→ Dados fornecidos:
- - -
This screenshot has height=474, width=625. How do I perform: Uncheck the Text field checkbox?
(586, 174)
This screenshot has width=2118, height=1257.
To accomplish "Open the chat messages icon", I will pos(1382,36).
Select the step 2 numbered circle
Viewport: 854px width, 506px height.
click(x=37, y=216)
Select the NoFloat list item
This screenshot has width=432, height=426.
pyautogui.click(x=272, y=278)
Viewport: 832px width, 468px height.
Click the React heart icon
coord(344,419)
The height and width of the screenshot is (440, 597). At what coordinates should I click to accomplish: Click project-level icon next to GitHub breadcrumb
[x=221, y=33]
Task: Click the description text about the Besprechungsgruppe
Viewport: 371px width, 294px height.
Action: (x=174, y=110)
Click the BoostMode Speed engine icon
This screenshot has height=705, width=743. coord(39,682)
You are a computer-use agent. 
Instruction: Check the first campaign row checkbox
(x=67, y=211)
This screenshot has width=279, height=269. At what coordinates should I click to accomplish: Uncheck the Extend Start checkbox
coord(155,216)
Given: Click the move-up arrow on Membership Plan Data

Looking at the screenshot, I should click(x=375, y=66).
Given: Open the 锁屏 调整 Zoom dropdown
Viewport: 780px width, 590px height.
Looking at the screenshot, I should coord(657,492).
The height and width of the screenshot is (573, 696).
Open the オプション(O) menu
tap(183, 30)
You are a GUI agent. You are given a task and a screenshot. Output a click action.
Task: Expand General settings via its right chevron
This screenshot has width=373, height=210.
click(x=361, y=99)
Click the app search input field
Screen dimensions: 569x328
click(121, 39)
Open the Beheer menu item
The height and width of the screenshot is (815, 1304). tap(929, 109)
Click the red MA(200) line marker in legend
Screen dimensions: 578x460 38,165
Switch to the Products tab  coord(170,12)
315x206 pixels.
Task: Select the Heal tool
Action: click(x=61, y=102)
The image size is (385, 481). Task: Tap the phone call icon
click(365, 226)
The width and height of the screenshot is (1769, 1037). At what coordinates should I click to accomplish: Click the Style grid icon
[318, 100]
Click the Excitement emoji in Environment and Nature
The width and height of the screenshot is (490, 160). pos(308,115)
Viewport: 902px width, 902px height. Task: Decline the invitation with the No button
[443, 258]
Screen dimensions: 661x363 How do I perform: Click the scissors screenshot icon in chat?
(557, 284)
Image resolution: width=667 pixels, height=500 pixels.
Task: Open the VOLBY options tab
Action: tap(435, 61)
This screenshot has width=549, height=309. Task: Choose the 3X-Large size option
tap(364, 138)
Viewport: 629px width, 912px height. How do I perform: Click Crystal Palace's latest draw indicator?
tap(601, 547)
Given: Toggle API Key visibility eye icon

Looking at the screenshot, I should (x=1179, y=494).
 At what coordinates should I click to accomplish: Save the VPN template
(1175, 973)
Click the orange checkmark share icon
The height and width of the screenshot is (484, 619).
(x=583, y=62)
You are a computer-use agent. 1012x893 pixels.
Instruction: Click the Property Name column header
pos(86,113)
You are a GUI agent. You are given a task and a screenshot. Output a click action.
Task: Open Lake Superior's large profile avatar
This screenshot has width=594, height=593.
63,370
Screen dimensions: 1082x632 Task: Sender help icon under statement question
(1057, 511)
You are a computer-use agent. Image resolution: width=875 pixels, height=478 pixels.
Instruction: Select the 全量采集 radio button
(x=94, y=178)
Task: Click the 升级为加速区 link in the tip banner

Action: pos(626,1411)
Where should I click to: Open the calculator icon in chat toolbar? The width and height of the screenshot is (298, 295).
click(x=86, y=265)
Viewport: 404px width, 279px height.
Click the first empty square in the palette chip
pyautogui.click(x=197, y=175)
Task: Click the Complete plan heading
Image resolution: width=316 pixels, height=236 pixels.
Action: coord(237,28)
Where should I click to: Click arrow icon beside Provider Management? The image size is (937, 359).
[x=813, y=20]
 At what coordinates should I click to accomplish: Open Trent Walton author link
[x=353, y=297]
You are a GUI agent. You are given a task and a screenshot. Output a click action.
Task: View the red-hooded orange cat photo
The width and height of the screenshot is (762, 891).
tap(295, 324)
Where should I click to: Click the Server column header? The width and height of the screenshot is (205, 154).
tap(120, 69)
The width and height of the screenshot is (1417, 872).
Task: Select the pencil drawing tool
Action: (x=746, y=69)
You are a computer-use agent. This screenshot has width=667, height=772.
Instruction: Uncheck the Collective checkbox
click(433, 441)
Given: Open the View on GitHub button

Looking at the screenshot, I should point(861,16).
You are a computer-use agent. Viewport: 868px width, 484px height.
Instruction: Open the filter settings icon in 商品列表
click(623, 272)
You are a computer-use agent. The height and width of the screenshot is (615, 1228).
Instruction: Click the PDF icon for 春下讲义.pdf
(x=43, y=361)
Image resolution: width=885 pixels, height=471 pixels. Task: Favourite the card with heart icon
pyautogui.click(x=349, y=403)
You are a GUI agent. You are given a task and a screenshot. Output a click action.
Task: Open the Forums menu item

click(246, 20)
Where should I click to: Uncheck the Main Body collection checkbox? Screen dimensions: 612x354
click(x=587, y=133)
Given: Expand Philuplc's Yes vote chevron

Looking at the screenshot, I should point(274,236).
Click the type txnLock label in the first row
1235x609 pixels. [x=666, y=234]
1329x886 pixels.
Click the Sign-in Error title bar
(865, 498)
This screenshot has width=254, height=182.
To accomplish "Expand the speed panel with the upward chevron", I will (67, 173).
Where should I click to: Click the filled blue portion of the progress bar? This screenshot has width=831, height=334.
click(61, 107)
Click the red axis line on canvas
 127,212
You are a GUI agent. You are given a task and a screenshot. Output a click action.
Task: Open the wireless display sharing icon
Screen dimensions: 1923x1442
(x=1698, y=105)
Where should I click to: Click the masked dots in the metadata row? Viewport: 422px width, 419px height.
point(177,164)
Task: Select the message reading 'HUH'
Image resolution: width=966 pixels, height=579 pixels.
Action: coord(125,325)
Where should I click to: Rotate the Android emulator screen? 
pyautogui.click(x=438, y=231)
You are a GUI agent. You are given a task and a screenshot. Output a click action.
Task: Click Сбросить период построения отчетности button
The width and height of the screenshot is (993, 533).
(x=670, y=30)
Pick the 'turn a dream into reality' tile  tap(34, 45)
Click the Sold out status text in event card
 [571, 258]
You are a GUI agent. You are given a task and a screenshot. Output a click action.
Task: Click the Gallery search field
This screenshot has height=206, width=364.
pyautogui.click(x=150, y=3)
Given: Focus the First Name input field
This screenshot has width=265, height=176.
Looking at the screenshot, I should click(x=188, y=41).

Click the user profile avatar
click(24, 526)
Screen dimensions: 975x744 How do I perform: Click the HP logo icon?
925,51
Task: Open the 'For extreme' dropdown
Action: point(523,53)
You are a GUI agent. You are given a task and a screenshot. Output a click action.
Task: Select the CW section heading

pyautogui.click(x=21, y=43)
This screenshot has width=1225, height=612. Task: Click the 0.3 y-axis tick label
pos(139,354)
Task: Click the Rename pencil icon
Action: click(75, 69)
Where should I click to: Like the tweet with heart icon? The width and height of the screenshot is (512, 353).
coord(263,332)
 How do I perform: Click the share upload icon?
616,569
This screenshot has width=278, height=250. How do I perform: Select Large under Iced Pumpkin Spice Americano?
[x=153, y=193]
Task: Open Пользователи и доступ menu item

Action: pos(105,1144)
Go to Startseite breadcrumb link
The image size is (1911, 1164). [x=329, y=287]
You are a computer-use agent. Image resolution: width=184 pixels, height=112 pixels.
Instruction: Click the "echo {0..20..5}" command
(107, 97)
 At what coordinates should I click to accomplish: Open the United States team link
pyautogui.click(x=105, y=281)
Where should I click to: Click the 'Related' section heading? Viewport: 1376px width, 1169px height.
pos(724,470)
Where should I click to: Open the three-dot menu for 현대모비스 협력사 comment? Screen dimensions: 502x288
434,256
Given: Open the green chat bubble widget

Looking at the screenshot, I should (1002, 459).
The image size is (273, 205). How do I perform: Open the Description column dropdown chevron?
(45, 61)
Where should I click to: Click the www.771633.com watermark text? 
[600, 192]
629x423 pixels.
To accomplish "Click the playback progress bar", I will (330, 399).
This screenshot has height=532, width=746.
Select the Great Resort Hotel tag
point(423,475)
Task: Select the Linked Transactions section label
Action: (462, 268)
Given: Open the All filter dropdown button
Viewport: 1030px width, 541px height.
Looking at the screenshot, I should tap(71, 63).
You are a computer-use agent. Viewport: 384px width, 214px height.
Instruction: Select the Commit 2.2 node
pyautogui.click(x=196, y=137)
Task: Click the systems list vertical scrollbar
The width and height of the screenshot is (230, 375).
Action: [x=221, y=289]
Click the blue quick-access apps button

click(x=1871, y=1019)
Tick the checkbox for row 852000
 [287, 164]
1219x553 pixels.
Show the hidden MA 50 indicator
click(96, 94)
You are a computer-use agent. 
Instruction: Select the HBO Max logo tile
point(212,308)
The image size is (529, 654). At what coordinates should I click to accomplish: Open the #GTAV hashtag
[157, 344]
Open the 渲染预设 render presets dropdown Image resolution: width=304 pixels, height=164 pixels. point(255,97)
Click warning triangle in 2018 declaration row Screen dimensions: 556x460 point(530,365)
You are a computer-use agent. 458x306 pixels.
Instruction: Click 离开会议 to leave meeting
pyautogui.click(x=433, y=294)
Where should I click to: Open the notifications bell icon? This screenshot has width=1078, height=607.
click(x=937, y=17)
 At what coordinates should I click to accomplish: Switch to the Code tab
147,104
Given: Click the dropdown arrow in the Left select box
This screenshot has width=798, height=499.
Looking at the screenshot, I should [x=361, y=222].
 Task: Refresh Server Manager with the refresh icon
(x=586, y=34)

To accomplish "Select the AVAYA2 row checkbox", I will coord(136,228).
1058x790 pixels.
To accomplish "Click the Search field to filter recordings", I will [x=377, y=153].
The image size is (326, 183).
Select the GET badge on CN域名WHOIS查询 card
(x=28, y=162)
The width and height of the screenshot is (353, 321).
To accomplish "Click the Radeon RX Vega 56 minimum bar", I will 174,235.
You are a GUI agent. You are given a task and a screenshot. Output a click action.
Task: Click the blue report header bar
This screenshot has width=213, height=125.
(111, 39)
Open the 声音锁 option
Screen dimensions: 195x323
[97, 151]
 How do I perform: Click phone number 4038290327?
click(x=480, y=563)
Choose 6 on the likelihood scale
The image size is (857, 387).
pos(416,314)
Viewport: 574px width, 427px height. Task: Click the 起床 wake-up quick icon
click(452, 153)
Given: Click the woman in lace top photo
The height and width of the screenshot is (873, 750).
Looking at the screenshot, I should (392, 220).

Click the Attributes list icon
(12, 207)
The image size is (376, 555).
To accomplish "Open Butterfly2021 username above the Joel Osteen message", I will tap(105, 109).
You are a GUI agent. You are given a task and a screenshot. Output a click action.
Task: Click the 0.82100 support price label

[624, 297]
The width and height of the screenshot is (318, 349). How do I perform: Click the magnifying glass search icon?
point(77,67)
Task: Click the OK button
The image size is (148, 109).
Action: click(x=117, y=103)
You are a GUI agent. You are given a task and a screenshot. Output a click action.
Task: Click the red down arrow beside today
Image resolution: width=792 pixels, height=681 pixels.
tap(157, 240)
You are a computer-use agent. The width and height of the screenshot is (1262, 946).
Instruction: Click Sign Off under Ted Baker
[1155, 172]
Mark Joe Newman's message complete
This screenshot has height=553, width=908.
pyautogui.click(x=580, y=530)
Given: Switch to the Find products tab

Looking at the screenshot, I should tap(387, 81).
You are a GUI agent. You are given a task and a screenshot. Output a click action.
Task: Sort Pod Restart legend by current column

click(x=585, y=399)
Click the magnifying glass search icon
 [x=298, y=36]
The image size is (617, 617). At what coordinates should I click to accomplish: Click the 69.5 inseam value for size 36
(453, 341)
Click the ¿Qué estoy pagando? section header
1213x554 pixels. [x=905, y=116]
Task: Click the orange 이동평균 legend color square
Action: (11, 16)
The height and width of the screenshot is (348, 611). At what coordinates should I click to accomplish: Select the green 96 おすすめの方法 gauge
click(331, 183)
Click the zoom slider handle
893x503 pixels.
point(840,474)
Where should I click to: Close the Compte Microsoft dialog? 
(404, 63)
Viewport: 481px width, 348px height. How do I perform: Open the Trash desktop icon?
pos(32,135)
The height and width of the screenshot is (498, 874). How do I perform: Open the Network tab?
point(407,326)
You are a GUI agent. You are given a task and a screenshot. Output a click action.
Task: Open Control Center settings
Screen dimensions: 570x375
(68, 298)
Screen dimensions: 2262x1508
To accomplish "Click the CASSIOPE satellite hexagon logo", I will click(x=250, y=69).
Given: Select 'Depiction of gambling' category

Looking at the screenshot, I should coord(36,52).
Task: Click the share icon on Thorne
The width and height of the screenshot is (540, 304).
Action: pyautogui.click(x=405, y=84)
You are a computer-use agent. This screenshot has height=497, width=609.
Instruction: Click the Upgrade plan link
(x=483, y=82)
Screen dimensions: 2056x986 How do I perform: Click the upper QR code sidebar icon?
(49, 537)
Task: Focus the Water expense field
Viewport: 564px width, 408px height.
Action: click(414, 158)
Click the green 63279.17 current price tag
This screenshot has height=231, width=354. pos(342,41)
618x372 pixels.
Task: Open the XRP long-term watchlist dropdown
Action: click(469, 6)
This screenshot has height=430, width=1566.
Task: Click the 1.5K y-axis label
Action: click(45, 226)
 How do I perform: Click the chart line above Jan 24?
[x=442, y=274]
- - -
→ O pedido:
Por favor, reescreva em forma de lista numerada as linhas do material, começando na que contém "Given: Open the All filter dropdown button" e terminando na que contém "Open the 渲染预设", ambas incluídas. Deixe de fora as linhas em branco.

→ Resolução do exercício:
1. Given: Open the All filter dropdown button
2. Viewport: 1030px width, 541px height.
3. Looking at the screenshot, I should tap(71, 63).
4. You are a computer-use agent. Viewport: 384px width, 214px height.
5. Instruction: Select the Commit 2.2 node
6. pyautogui.click(x=196, y=137)
7. Task: Click the systems list vertical scrollbar
8. The width and height of the screenshot is (230, 375).
9. Action: [x=221, y=289]
10. Click the blue quick-access apps button
11. click(x=1871, y=1019)
12. Tick the checkbox for row 852000
13.  [287, 164]
14. 1219x553 pixels.
15. Show the hidden MA 50 indicator
16. click(96, 94)
17. You are a computer-use agent. 
18. Instruction: Select the HBO Max logo tile
19. point(212,308)
20. The image size is (529, 654). At what coordinates should I click to accomplish: Open the #GTAV hashtag
21. [157, 344]
22. Open the 渲染预设 render presets dropdown Image resolution: width=304 pixels, height=164 pixels. point(255,97)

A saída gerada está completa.